I would very seriously recommend reading the journal paper on Amazon Dynamo which is the predecessor to Apache Cassandra: http://s3.amazonaws.com/AllThingsDistributed/sosp/amazon-dyn...

PS: Why aren't we in the habit of citing papers like this? So many links are to websites rather than direct sources, and the info in papers is usually highly readable and extremely informative about the details.

I agree so much! Most blogs fail to sumarize such papers properly. And if I want a summary or introduction, I can get find those in the papers, too.

The same with RFCs and W3C documents. All that stuff is written very well, from the technical view as well as regarding their readability. Why putting a layer of blogs and websites around them, which actually lower the perceived quality?

Also, I'm frequently annoyed by articles that write about what some other people (e.g. RMS) wrote. These aren't much shorter than the source article, and aren't written nearly as clear as the original.

I appeciate it when an author just links to the source and elaborates on that topic, stating his own opinion, and perfers to quote rather than to paraphrase what's already clearly written in the source article.

http://wiki.apache.org/cassandra/ArchitectureInternals links some other papers that influenced our design too.

But yeah, Dynamo is the most important of those.

I'm new to this myself but I'll attempt an explanation. Then someone can correct me if needed :)

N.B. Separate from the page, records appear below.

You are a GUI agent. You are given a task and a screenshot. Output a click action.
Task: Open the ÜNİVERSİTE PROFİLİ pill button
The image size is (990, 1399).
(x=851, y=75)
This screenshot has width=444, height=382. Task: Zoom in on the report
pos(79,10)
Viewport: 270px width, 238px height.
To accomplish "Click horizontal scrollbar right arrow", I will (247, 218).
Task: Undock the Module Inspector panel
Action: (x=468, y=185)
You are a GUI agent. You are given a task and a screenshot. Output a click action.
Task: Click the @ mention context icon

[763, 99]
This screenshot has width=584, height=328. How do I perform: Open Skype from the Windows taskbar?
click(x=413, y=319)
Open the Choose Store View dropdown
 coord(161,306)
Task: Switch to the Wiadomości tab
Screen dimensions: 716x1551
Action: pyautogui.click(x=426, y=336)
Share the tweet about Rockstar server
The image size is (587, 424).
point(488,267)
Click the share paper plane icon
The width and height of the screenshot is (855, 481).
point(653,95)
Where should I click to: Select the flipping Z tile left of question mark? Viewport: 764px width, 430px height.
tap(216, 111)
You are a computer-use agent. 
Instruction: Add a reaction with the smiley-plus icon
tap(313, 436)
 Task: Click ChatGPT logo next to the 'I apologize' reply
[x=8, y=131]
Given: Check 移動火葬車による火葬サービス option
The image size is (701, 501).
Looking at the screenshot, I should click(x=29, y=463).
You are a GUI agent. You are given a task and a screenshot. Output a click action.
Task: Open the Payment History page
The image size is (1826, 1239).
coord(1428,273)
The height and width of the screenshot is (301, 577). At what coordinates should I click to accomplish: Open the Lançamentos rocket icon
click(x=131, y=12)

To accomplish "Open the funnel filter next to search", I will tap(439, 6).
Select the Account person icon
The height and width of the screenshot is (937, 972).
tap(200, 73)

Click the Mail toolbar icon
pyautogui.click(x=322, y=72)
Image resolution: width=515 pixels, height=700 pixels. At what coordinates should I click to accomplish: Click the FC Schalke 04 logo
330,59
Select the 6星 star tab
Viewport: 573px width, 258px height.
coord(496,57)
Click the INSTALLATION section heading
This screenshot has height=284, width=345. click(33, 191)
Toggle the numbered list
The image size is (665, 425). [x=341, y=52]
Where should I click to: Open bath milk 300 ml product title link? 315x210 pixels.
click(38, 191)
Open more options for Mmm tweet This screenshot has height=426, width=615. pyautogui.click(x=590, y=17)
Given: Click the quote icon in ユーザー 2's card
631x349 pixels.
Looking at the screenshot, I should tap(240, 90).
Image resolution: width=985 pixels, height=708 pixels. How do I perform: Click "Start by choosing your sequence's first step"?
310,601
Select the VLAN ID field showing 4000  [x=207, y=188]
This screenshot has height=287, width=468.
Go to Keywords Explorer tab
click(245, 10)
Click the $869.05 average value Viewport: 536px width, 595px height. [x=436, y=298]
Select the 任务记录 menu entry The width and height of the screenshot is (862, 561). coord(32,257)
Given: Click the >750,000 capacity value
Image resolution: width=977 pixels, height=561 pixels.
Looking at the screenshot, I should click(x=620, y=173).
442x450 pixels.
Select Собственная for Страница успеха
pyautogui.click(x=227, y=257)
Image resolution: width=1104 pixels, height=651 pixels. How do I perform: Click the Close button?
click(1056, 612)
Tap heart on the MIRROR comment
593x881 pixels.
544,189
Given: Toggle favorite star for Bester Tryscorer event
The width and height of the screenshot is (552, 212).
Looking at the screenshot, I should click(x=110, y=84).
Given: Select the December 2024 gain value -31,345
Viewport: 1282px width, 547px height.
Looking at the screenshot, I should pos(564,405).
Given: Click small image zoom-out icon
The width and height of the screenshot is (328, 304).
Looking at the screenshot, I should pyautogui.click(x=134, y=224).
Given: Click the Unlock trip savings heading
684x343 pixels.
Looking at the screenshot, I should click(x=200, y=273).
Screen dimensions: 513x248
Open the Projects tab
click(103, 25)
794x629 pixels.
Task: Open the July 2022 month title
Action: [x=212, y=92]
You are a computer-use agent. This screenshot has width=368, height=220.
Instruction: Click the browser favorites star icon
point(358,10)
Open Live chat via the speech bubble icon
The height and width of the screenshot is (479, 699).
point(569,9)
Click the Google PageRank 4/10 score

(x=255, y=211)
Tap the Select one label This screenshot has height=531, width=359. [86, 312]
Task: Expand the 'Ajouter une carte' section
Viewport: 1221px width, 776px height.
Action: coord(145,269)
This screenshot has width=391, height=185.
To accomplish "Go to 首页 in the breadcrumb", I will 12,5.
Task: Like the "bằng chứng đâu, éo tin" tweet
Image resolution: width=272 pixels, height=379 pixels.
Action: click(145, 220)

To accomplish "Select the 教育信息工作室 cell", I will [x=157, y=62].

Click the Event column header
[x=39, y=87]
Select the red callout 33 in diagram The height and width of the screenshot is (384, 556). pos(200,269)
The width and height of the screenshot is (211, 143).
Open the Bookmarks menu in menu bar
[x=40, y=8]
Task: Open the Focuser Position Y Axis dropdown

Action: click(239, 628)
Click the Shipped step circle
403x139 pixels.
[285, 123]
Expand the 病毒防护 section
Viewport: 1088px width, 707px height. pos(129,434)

The basic idea is that data is stored as key > value. You can sort of relate it to the MySQL practice of denormalization and storing a bunch of data from different tables as an array in one cell.

You don't want to (or can't) do joins because data is not normalized, but instead have to process the results you would want separately in a batch process called map/reduce.

It all boils down to this one fact: NoSQL is write heavy in order to improve read performance. Because your data is in multiple places and you are doing batch processing to get the right format/calculated data then you are saving time when the user requests it from you. This is one of the reasons its good for scalability. The other reason seems to be that denormalized data is easier to scale out then normalized.

You should also look up CAP theorem and NoSQL.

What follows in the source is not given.